### What is expected
Copy out the items from the line with "Task: Move Essential baking section down" to the line with "[x=286, y=210]", keeping each line unchanged.

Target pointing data

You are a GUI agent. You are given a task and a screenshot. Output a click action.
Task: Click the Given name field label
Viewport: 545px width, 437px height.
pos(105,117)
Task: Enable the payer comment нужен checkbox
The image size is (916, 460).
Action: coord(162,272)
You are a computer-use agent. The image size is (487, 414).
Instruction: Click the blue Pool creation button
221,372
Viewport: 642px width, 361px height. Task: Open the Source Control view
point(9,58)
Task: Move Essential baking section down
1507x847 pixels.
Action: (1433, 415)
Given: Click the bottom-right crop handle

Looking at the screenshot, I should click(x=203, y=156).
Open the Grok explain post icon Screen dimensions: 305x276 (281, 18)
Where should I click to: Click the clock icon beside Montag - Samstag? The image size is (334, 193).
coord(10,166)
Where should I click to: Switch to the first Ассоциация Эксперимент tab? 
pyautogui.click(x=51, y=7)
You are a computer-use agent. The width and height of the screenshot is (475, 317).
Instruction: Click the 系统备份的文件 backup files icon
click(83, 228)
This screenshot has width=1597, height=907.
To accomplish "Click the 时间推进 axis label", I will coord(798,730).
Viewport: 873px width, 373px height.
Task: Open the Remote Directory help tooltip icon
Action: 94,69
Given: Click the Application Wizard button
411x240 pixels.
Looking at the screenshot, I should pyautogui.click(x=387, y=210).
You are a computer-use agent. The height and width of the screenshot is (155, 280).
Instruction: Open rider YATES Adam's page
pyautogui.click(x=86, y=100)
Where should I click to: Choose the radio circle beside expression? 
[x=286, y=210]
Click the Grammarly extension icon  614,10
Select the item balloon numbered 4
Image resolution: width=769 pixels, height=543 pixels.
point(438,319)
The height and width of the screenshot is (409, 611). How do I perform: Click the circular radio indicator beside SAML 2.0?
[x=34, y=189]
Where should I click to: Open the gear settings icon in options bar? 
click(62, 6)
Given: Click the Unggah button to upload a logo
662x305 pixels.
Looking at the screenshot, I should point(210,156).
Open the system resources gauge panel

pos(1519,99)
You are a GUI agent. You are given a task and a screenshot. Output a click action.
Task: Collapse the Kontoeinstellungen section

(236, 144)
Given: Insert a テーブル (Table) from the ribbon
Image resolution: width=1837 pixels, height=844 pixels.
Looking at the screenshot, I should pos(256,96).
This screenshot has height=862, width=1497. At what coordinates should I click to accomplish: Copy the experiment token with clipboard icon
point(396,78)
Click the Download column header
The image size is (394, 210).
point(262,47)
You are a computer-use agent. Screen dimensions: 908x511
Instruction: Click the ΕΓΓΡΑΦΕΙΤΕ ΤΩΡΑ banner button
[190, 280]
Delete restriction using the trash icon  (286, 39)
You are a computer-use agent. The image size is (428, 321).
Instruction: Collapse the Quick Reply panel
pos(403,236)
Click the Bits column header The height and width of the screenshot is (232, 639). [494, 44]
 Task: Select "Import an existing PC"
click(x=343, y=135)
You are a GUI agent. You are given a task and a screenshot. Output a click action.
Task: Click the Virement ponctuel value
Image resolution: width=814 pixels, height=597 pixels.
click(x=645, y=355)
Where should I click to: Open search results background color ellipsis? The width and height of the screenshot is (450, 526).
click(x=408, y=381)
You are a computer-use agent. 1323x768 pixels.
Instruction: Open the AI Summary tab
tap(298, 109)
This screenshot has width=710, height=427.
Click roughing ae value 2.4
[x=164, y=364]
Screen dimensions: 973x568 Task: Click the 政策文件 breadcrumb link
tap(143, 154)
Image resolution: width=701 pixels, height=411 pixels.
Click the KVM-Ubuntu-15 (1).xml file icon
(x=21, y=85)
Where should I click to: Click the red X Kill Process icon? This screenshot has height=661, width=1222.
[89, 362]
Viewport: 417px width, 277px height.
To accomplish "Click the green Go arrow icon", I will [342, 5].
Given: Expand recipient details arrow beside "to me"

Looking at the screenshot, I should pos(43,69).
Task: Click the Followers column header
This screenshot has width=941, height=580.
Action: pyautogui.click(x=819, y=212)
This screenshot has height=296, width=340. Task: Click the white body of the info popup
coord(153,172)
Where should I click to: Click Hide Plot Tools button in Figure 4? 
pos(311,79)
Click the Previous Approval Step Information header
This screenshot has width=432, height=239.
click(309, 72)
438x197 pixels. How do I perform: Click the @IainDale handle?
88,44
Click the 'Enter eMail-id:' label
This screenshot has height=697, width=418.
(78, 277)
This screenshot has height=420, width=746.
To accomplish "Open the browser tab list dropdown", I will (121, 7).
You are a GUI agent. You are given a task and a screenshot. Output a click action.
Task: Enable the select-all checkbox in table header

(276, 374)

### Solution
Task: Move Essential baking section down
1507x847 pixels.
Action: (1433, 415)
Given: Click the bottom-right crop handle

Looking at the screenshot, I should click(x=203, y=156).
Open the Grok explain post icon Screen dimensions: 305x276 (281, 18)
Where should I click to: Click the clock icon beside Montag - Samstag? The image size is (334, 193).
coord(10,166)
Where should I click to: Switch to the first Ассоциация Эксперимент tab? 
pyautogui.click(x=51, y=7)
You are a computer-use agent. The width and height of the screenshot is (475, 317).
Instruction: Click the 系统备份的文件 backup files icon
click(83, 228)
This screenshot has width=1597, height=907.
To accomplish "Click the 时间推进 axis label", I will coord(798,730).
Viewport: 873px width, 373px height.
Task: Open the Remote Directory help tooltip icon
Action: 94,69
Given: Click the Application Wizard button
411x240 pixels.
Looking at the screenshot, I should pyautogui.click(x=387, y=210).
You are a computer-use agent. The height and width of the screenshot is (155, 280).
Instruction: Open rider YATES Adam's page
pyautogui.click(x=86, y=100)
Where should I click to: Choose the radio circle beside expression? 
[x=286, y=210]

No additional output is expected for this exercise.